*** ENTRIES SUPPLIED ***

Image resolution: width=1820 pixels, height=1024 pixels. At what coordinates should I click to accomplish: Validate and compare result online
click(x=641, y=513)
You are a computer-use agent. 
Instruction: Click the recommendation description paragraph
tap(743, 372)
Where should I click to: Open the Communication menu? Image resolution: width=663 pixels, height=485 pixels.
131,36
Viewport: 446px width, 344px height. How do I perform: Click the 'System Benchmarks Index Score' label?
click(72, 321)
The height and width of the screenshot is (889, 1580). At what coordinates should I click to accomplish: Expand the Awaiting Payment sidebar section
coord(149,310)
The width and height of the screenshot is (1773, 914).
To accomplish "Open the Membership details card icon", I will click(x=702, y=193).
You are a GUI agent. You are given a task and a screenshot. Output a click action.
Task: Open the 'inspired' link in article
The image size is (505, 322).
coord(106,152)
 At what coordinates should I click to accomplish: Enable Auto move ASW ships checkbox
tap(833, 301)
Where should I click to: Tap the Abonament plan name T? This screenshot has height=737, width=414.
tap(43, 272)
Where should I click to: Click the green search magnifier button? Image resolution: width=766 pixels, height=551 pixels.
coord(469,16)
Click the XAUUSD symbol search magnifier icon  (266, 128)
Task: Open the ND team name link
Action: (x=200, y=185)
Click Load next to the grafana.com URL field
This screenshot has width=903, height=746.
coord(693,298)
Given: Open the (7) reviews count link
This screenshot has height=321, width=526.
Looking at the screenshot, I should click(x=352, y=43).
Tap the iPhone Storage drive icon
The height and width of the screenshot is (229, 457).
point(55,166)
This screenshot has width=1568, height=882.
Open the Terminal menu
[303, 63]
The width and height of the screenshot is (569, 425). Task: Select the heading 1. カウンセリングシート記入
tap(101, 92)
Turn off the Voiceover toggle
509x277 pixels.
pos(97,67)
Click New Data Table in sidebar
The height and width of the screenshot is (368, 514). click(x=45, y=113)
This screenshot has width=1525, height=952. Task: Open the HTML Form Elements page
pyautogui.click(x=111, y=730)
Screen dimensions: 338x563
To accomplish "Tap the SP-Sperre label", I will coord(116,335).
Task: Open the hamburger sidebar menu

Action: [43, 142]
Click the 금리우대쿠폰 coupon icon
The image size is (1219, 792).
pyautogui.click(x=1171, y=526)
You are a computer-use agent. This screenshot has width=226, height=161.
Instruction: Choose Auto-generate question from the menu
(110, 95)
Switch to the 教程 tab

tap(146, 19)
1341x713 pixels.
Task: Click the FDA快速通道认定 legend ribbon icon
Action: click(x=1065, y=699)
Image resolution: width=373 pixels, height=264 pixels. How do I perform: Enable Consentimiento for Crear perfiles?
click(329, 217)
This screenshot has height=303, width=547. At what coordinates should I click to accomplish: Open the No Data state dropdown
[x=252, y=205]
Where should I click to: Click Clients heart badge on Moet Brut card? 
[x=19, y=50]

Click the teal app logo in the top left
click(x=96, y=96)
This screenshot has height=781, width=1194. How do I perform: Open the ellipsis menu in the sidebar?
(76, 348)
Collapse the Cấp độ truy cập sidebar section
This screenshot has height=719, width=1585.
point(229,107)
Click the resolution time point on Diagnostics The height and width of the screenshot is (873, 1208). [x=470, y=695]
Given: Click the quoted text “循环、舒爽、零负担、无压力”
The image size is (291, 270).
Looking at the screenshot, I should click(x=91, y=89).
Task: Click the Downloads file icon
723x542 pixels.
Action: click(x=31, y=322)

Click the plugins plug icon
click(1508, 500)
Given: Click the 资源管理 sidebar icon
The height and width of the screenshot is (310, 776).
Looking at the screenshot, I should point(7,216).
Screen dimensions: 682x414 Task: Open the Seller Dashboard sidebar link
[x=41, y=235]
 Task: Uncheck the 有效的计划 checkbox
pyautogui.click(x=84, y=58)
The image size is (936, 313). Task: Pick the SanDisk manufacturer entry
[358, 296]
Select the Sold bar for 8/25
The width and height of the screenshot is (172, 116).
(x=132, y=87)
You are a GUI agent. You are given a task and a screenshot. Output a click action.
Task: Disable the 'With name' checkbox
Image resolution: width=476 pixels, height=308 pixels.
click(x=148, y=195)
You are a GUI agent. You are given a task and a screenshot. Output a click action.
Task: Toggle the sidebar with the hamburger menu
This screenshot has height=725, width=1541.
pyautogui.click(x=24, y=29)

***

Rewrite all of the data above, swapping "magnifier" for "magnifying glass" and changing nothing else.

Image resolution: width=1820 pixels, height=1024 pixels. At what coordinates should I click to accomplish: Validate and compare result online
click(x=641, y=513)
You are a computer-use agent. 
Instruction: Click the recommendation description paragraph
tap(743, 372)
Where should I click to: Open the Communication menu? Image resolution: width=663 pixels, height=485 pixels.
131,36
Viewport: 446px width, 344px height. How do I perform: Click the 'System Benchmarks Index Score' label?
click(72, 321)
The height and width of the screenshot is (889, 1580). At what coordinates should I click to accomplish: Expand the Awaiting Payment sidebar section
coord(149,310)
The width and height of the screenshot is (1773, 914).
To accomplish "Open the Membership details card icon", I will click(x=702, y=193).
You are a GUI agent. You are given a task and a screenshot. Output a click action.
Task: Open the 'inspired' link in article
The image size is (505, 322).
coord(106,152)
 At what coordinates should I click to accomplish: Enable Auto move ASW ships checkbox
tap(833, 301)
Where should I click to: Tap the Abonament plan name T? This screenshot has height=737, width=414.
tap(43, 272)
Where should I click to: Click the green search magnifying glass button? Image resolution: width=766 pixels, height=551 pixels.
coord(469,16)
Click the XAUUSD symbol search magnifying glass icon  (266, 128)
Task: Open the ND team name link
Action: (x=200, y=185)
Click Load next to the grafana.com URL field
This screenshot has width=903, height=746.
coord(693,298)
Given: Open the (7) reviews count link
This screenshot has height=321, width=526.
Looking at the screenshot, I should click(x=352, y=43).
Tap the iPhone Storage drive icon
The height and width of the screenshot is (229, 457).
point(55,166)
This screenshot has width=1568, height=882.
Open the Terminal menu
[303, 63]
The width and height of the screenshot is (569, 425). Task: Select the heading 1. カウンセリングシート記入
tap(101, 92)
Turn off the Voiceover toggle
509x277 pixels.
pos(97,67)
Click New Data Table in sidebar
The height and width of the screenshot is (368, 514). click(x=45, y=113)
This screenshot has width=1525, height=952. Task: Open the HTML Form Elements page
pyautogui.click(x=111, y=730)
Screen dimensions: 338x563
To accomplish "Tap the SP-Sperre label", I will coord(116,335).
Task: Open the hamburger sidebar menu

Action: [43, 142]
Click the 금리우대쿠폰 coupon icon
The image size is (1219, 792).
pyautogui.click(x=1171, y=526)
You are a computer-use agent. This screenshot has width=226, height=161.
Instruction: Choose Auto-generate question from the menu
(110, 95)
Switch to the 教程 tab

tap(146, 19)
1341x713 pixels.
Task: Click the FDA快速通道认定 legend ribbon icon
Action: click(x=1065, y=699)
Image resolution: width=373 pixels, height=264 pixels. How do I perform: Enable Consentimiento for Crear perfiles?
click(329, 217)
This screenshot has height=303, width=547. At what coordinates should I click to accomplish: Open the No Data state dropdown
[x=252, y=205]
Where should I click to: Click Clients heart badge on Moet Brut card? 
[x=19, y=50]

Click the teal app logo in the top left
click(x=96, y=96)
This screenshot has height=781, width=1194. How do I perform: Open the ellipsis menu in the sidebar?
(76, 348)
Collapse the Cấp độ truy cập sidebar section
This screenshot has height=719, width=1585.
point(229,107)
Click the resolution time point on Diagnostics The height and width of the screenshot is (873, 1208). [x=470, y=695]
Given: Click the quoted text “循环、舒爽、零负担、无压力”
The image size is (291, 270).
Looking at the screenshot, I should click(x=91, y=89).
Task: Click the Downloads file icon
723x542 pixels.
Action: click(x=31, y=322)

Click the plugins plug icon
click(1508, 500)
Given: Click the 资源管理 sidebar icon
The height and width of the screenshot is (310, 776).
Looking at the screenshot, I should point(7,216).
Screen dimensions: 682x414 Task: Open the Seller Dashboard sidebar link
[x=41, y=235]
 Task: Uncheck the 有效的计划 checkbox
pyautogui.click(x=84, y=58)
The image size is (936, 313). Task: Pick the SanDisk manufacturer entry
[358, 296]
Select the Sold bar for 8/25
The width and height of the screenshot is (172, 116).
(x=132, y=87)
You are a GUI agent. You are given a task and a screenshot. Output a click action.
Task: Disable the 'With name' checkbox
Image resolution: width=476 pixels, height=308 pixels.
click(x=148, y=195)
You are a GUI agent. You are given a task and a screenshot. Output a click action.
Task: Toggle the sidebar with the hamburger menu
This screenshot has height=725, width=1541.
pyautogui.click(x=24, y=29)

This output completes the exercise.